Too many unknowns to enter Syrian conflict

President Obama has been criticized for not being clear about what it would take for the United States to get more involved in the Syrian conflict, but his opaqueness is understandable.

“We have been very clear to the Assad regime, but also to other players on the ground, that a redline for us is we start seeing a whole bunch of chemical weapons moving around or being utilized,” said Obama.

The president used “redline,” which suggests there is a point at which he would take direct action against the Assad regime. But he didn’t say what action, and the trigger for that action — “a whole bunch of chemical weapons moving around” — wasn’t precisely defined. His coments therefore amounted to little more than words, but for many, if not most, Americans, words are enough for now.

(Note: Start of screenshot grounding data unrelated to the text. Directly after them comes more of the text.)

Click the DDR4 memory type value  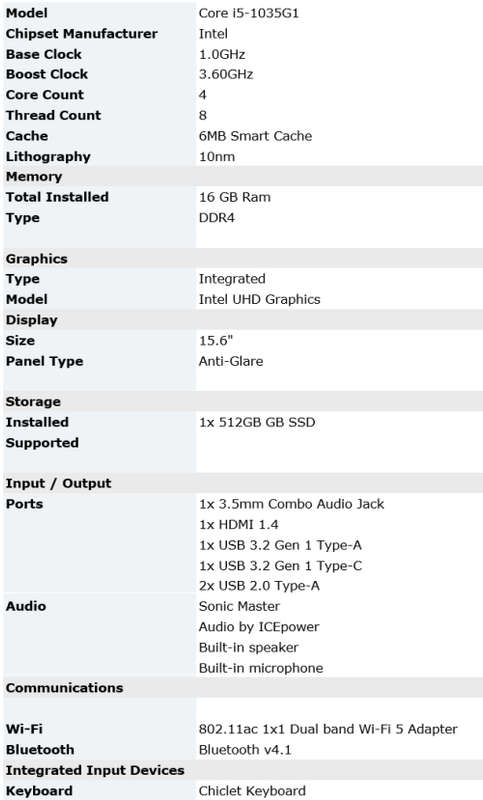pyautogui.click(x=217, y=218)
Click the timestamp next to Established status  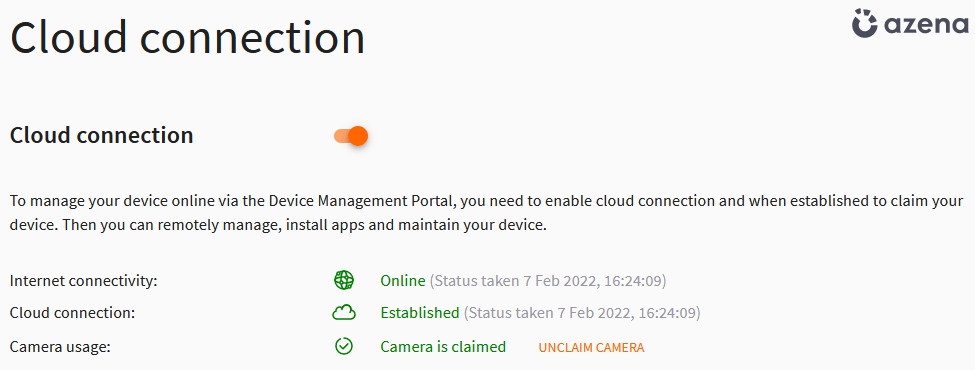point(582,313)
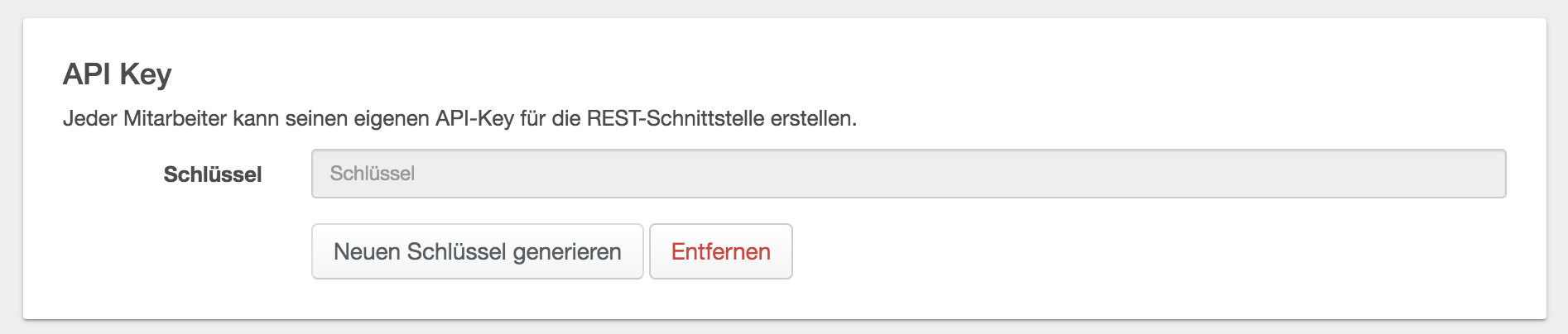Click the Schlüssel input field

908,174
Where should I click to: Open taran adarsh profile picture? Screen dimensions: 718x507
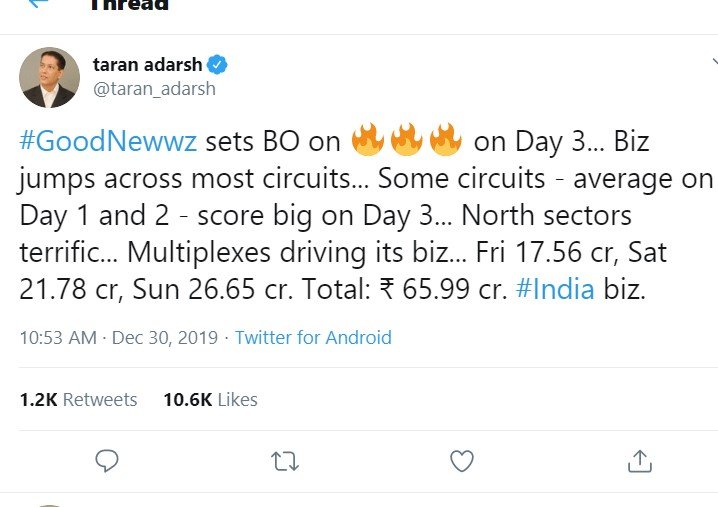49,77
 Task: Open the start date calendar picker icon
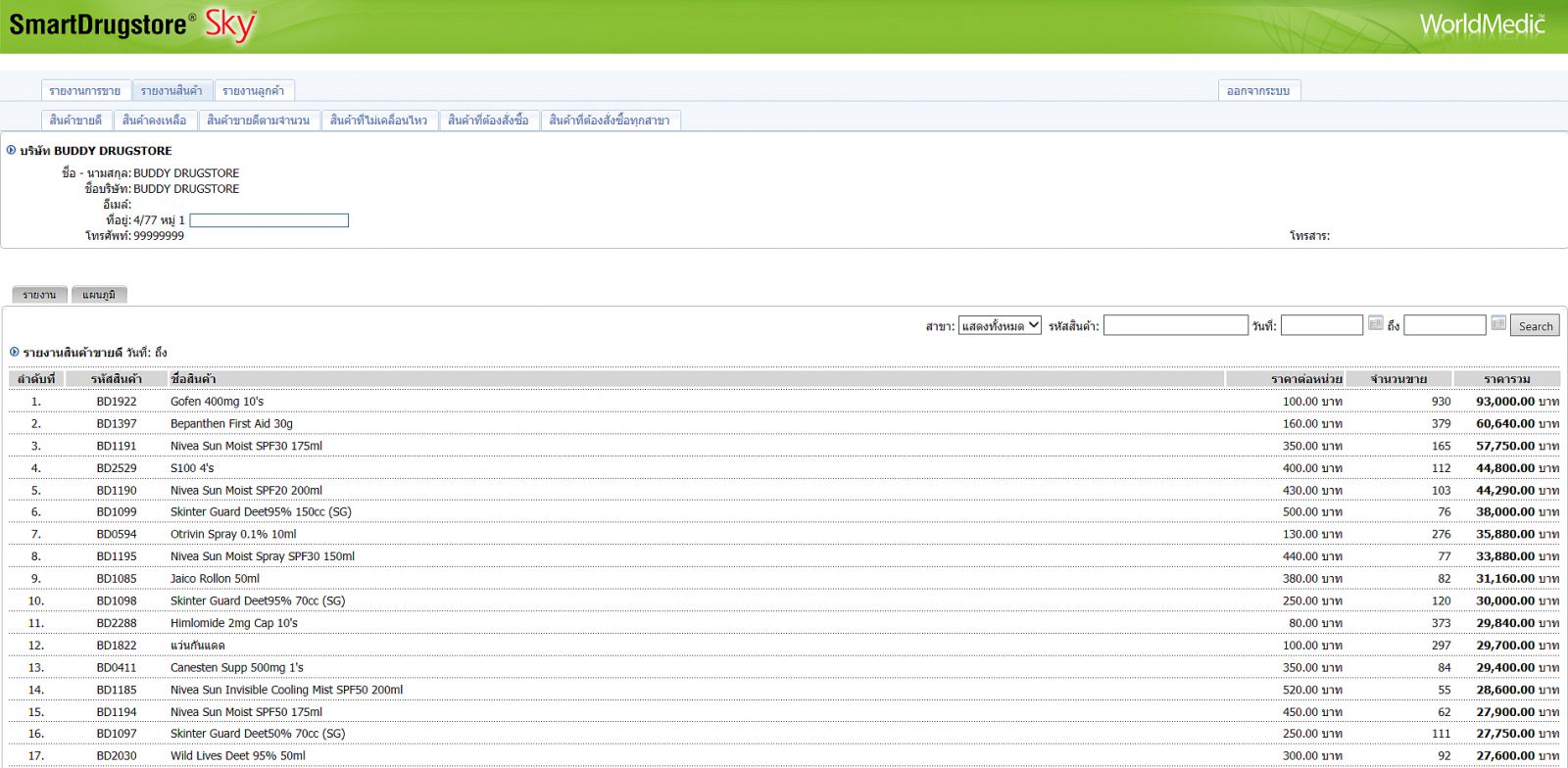(1375, 324)
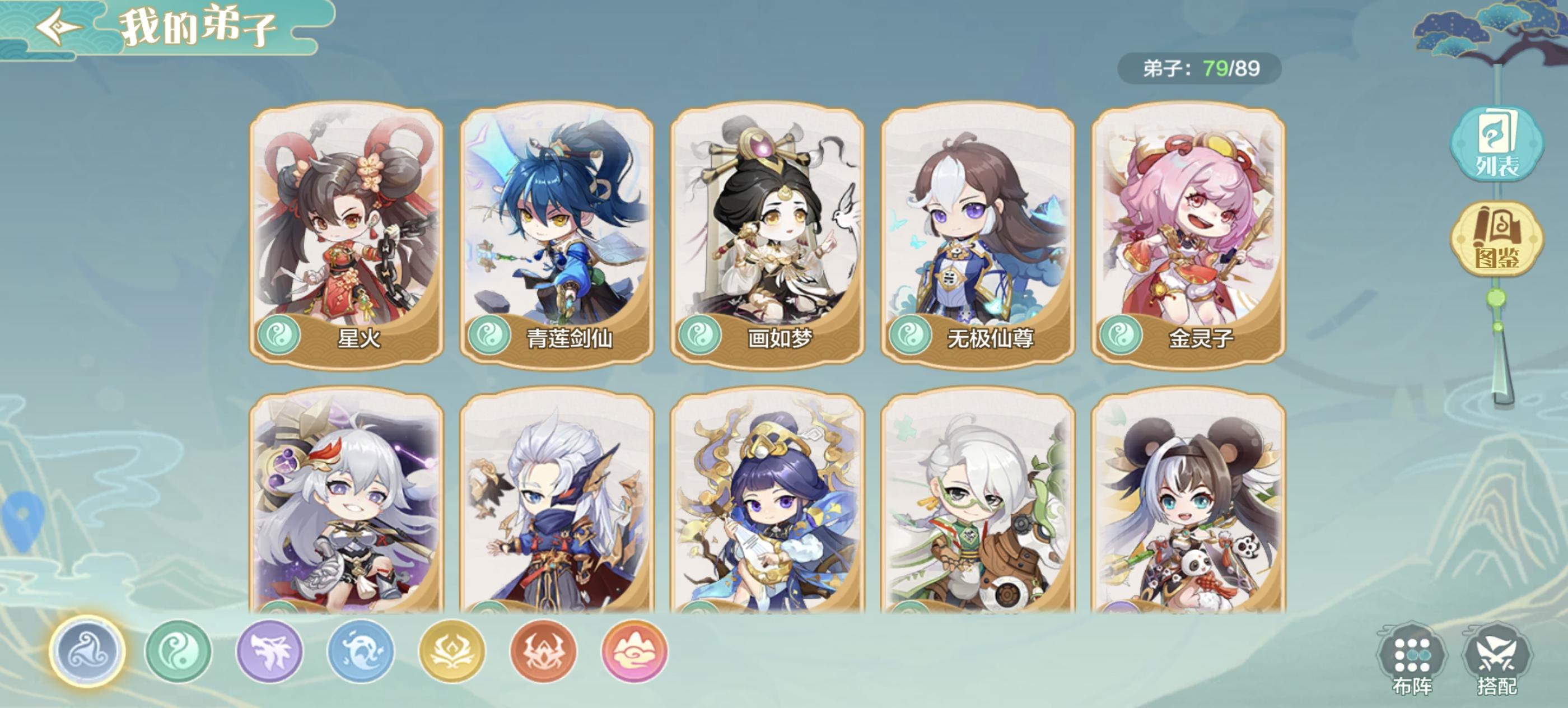
Task: Open the 图鉴 encyclopedia icon
Action: (1497, 240)

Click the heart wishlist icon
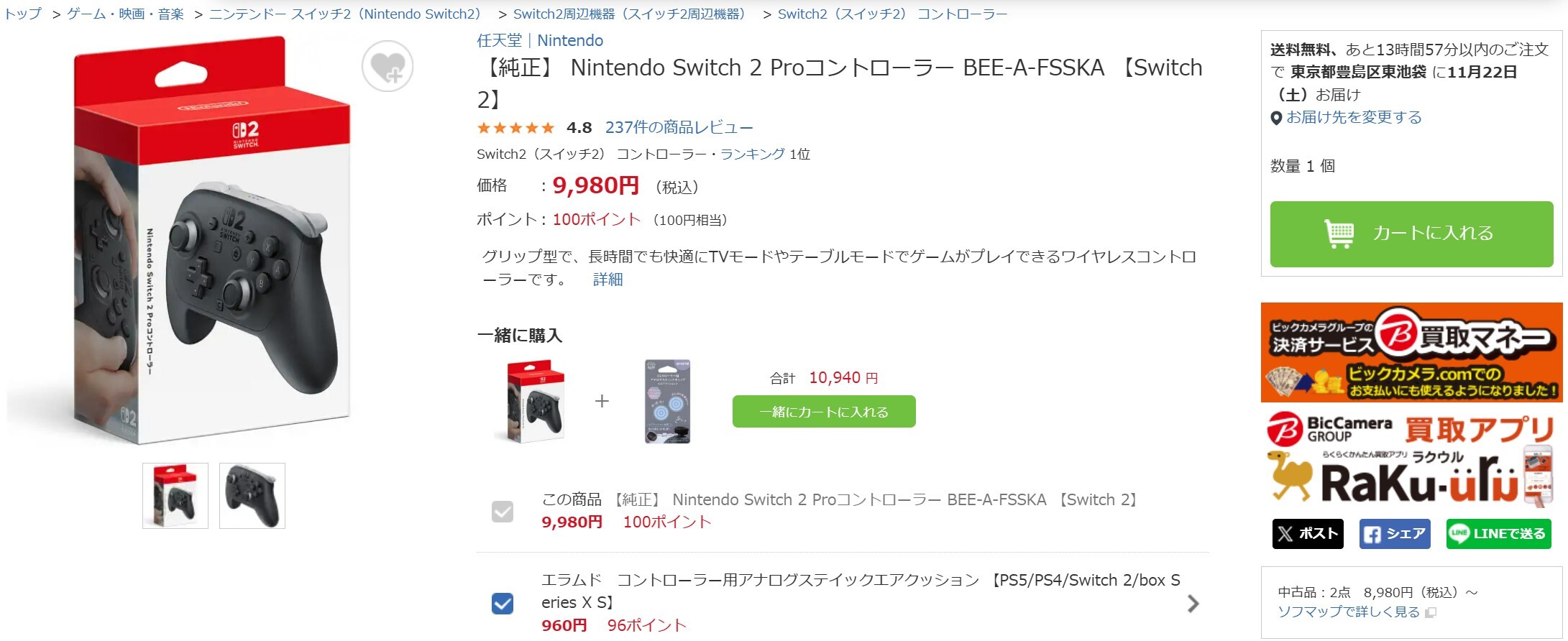tap(388, 67)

There are times when a president can’t be specific, times when specificity would commit him to a course that later proves untenable. Obama, somewhat of a master at saying something without saying too much, has found the skill very useful in diplomacy. His comments served as a warning to Syrian President Bashar al-Assad without binding the United States to actions that might lead to entanglement in yet another unpopular Mideast war.

Obama could just as easily argue that U.S. intervention is warranted without any additional redlines being crossed. According to the Syrian opposition, Assad is responsible for the deaths of more than 17,000 civilians since the beginning of the uprising in March 2011. And he seems willing to sacrifice many more lives to hang onto power for as long as he can. But this country has learned from the wars in Iraq and Afghanistan how difficult it is to walk into another cultural sphere and try to install a democratic system, even if U.S. troops are capable of winning the war.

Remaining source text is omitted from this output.